EASY What is a decision tree and how does it work?

A decision tree is a supervised learning algorithm that makes predictions by learning a hierarchy of if-else decision rules from the training data. The model structure resembles an inverted tree where the topmost node is called the root, internal nodes represent tests on features, branches represent the outcomes of those tests, and leaf nodes hold the final predictions.

During training, the algorithm recursively splits the data at each node by selecting the feature and threshold that best separates the target classes (for classification) or reduces variance (for regression). At prediction time, a new sample simply traverses the tree from root to leaf, following the branch that matches its feature values at each decision point. The prediction at the leaf is typically the majority class or mean target value of the training samples that ended up in that leaf.

Key Points
  • Hierarchical structure of if-else decision rules
  • Root node at top, internal decision nodes, and leaf prediction nodes
  • Recursively splits data using the best feature and threshold
  • Predictions made by traversing the tree from root to leaf
EASY What is the difference between classification and regression trees?

Classification trees are used when the target variable is categorical. At each leaf node, they predict a class label, typically the majority class among the training samples in that leaf. The splitting criteria used during training are based on impurity measures such as Gini impurity or entropy, which quantify how mixed the classes are at a given node.

Regression trees are used when the target variable is continuous. Each leaf predicts a numerical value, usually the mean of the target values of the training samples in that leaf. The splitting criteria minimize variance or mean squared error within the resulting child nodes. Despite this difference in output and splitting metric, the underlying recursive partitioning algorithm is the same for both types.

Key Points
  • Classification trees predict categorical labels; regression trees predict continuous values
  • Classification uses Gini impurity or entropy for splits
  • Regression uses variance reduction or MSE for splits
  • Same recursive partitioning algorithm underlies both
EASY What is Gini impurity?

Gini impurity measures how often a randomly chosen element from a node would be incorrectly classified if it were labeled according to the distribution of classes in that node. It is calculated as Gini = 1 - sum(p_i^2), where p_i is the proportion of samples belonging to class i. A Gini value of 0 means the node is perfectly pure (all samples belong to one class), while a maximum value of 0.5 (for binary classification) indicates an even 50/50 split between classes.

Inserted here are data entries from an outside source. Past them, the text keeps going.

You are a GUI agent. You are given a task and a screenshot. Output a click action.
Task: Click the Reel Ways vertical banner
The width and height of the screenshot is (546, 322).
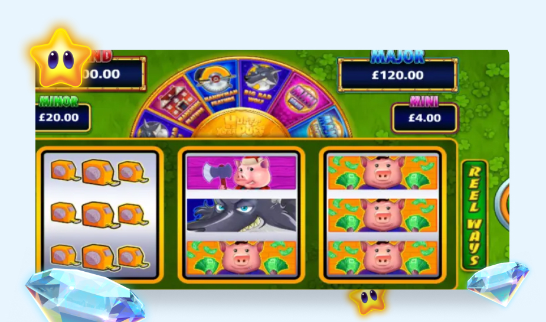pyautogui.click(x=474, y=216)
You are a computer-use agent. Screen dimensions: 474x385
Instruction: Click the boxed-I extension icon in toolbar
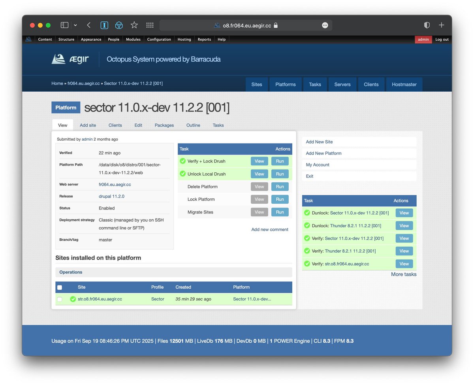click(104, 25)
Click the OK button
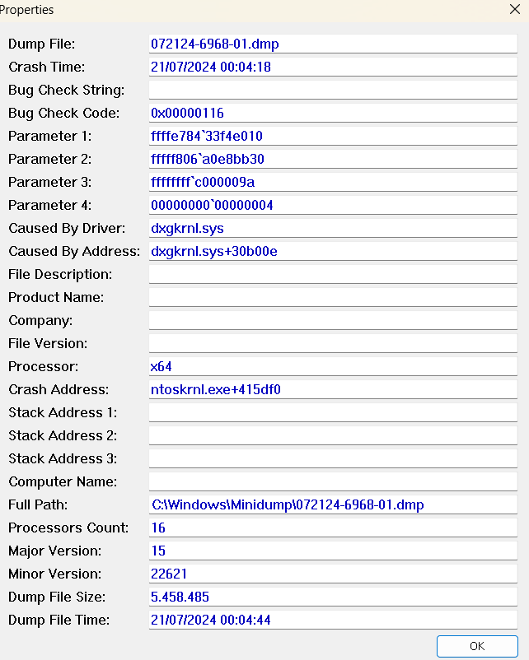The height and width of the screenshot is (660, 529). 477,646
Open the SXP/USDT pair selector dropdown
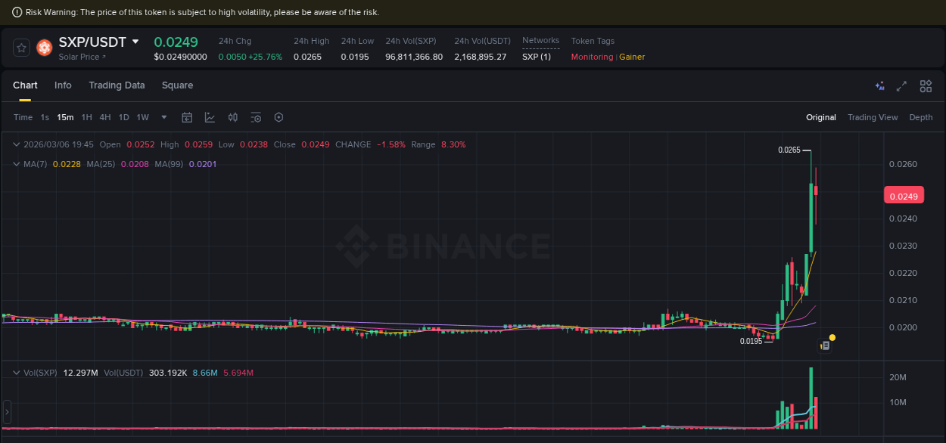The width and height of the screenshot is (946, 443). point(98,42)
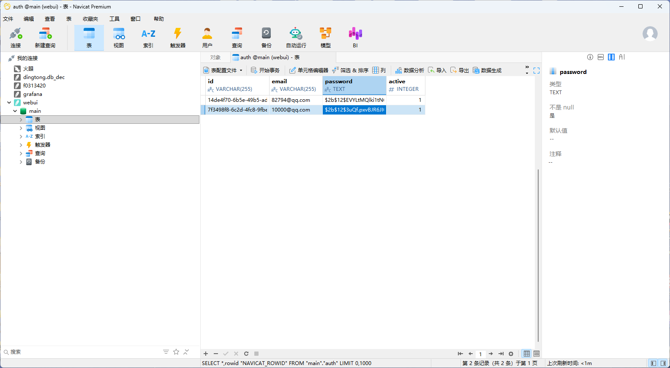Open the 工具 (Tools) menu

click(114, 19)
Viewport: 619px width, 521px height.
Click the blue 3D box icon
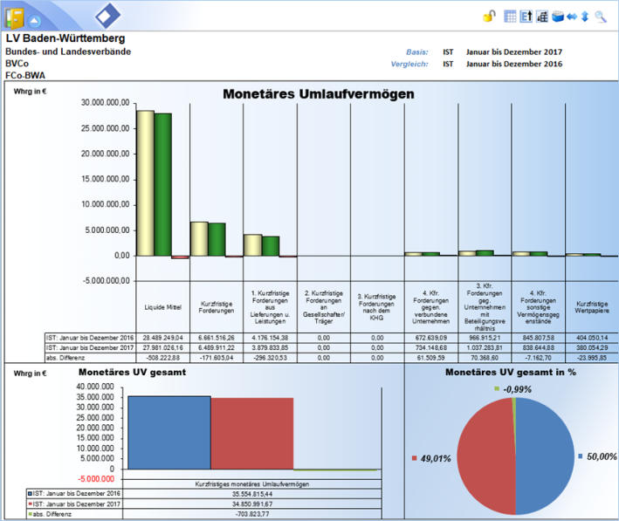pos(556,16)
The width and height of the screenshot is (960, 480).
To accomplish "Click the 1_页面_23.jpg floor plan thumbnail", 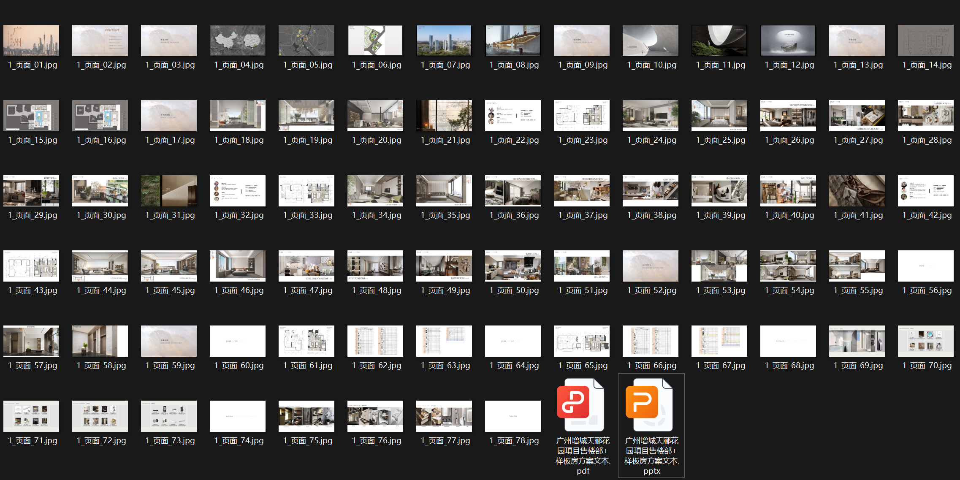I will (x=582, y=116).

During tree construction, the algorithm evaluates every possible split and selects the one that produces the largest reduction in Gini impurity, known as the Gini gain. The weighted Gini impurity of the child nodes is subtracted from the parent node's Gini impurity, and the split with the highest gain is chosen. Gini impurity is the default splitting criterion in scikit-learn's DecisionTreeClassifier because it is computationally efficient -- it avoids the logarithmic calculation required by entropy.

Key Points
  • Formula: Gini = 1 - sum(p_i^2)
  • Ranges from 0 (pure) to 0.5 (maximum impurity for binary)
  • Measures probability of incorrect random classification
  • Default criterion in scikit-learn due to computational efficiency
EASY What are the advantages of decision trees?

Decision trees are one of the most interpretable models in machine learning. The tree structure can be visualized and understood by non-technical stakeholders, making it easy to explain why a particular prediction was made by tracing the path from root to leaf. They require minimal data preprocessing -- no feature scaling or normalization is needed, and they can handle both numerical and categorical features natively.

Decision trees can capture non-linear relationships and feature interactions without explicit feature engineering. They are also robust to outliers because splits are based on rank ordering rather than absolute values. Additionally, they implicitly perform feature selection since only the most informative features appear in the tree. Training and prediction are both fast, and the model can handle multi-output problems naturally.

Key Points
  • Highly interpretable and easy to visualize
  • No feature scaling or normalization required
  • Handle both numerical and categorical data
  • Capture non-linear relationships and feature interactions
  • Implicit feature selection and robust to outliers
EASY What is pruning in decision trees?

Pruning is a regularization technique that reduces the size of a decision tree to prevent overfitting. An unpruned tree can grow until every leaf is perfectly pure, memorizing the training data including noise and outliers. Pruning removes branches that provide little predictive power on unseen data, resulting in a simpler, more generalizable model.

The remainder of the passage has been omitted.